However, what is new since the last influenza season is incremental progress in opening the data on oseltamivir. As has been detailed extensively on the BMJ Tamiflu campaign, substantial doubts remain regarding the effectiveness and utility of broad use of oseltamivir for seasonal influenza.³ Independent investigators from The Cochrane Collaboration have persistently campaigned for Roche, manufacturer of oseltamivir, to provide access to full trial reports, including several early trials for which no data have been released. The overwhelming concern from this group of investigators is the data currently available for review incompletely describe the adverse effects of neuraminidase inhibitors and the quality of reporting of complications is low. Extensive meetings between the Cochrane group, Roche, and another Roche-funded reanalysis group have resulted in additional data available for analysis.

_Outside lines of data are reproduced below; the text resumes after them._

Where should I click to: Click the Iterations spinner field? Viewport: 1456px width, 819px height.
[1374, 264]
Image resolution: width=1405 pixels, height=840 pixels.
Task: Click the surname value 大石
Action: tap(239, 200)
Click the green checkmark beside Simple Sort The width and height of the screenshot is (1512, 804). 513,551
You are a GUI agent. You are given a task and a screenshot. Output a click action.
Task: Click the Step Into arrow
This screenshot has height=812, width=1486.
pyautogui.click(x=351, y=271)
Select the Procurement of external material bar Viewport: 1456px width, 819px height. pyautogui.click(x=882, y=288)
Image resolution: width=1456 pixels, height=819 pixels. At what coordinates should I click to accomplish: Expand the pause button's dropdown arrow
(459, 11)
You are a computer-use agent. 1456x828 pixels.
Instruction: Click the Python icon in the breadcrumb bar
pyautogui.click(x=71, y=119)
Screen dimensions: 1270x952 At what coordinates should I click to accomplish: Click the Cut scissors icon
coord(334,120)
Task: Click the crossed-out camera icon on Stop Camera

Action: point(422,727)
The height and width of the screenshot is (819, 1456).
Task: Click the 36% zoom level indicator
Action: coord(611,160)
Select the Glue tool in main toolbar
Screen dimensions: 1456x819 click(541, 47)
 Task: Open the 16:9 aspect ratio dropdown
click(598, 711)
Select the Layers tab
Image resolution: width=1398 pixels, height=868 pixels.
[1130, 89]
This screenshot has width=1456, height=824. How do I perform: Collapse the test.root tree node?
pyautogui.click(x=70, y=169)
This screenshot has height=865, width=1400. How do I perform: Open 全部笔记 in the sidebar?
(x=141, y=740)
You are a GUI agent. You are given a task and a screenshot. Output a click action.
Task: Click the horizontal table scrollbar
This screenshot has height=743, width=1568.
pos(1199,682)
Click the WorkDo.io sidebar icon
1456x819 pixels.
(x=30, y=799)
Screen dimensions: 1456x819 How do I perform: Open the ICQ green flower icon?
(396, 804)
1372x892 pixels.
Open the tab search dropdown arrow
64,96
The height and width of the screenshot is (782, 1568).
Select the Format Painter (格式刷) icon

The first such updated publication provides a mixed picture regarding the utility of oseltamivir. The authors report that oseltamivir use in symptomatic adults reduced average symptom duration from 7 to 6.3 days and that use of oseltamivir as influenza prophylaxis reduced risk of influenza transmission at a rate of one case prevented for every 33 treated. However, the use of oseltamivir did not exhibit a significant effect reducing subsequent influenza complications or hospitalizations while resulting in an excess of nausea, diarrhea, cardiac adverse events, and neuropsychiatric effects. The Cochrane group concludes the use of oseltamivir for treatment of influenza must consider potential benefits and harms of treatment on an individual patient basis.⁴

The CDC, however, prefers to justify its recommendations mostly on observational data reflecting decreased mortality following treatment with neuraminidase inhibitors.⁵ CDC representatives acknowledge the trials may demonstrate little benefit to use in healthy individuals, but they note high-risk patients are underrepresented and the observational reports from pragmatic use may be more informative for such populations. Unfortunately, many of these observational reports are from investigators funded by Roche, have hotly debated statistical methodology, and are subject to the many biases inherent to such retrospective investigations.⁶

What’s the bottom line? We still don’t have good evidence describing the efficacy of oseltamivir. An otherwise healthy patient with influenza-like symptoms may receive a trivial half-day reduction in symptoms associated with a weeklong illness at the expense of the cost of medication and risk of adverse medication effects. If this season again is primarily H1N1 or a new highly pathogenic strain, it is probably reasonable to offer the drug to high-risk individuals while communicating that the benefits are suspected but unproven. Finally, for hospitalized patients with severe illness, the potential benefits almost certainly outweigh the small incremental costs of oseltamivir relative to those of hospitalization, and observational evidence, flawed as it may be, supports its use.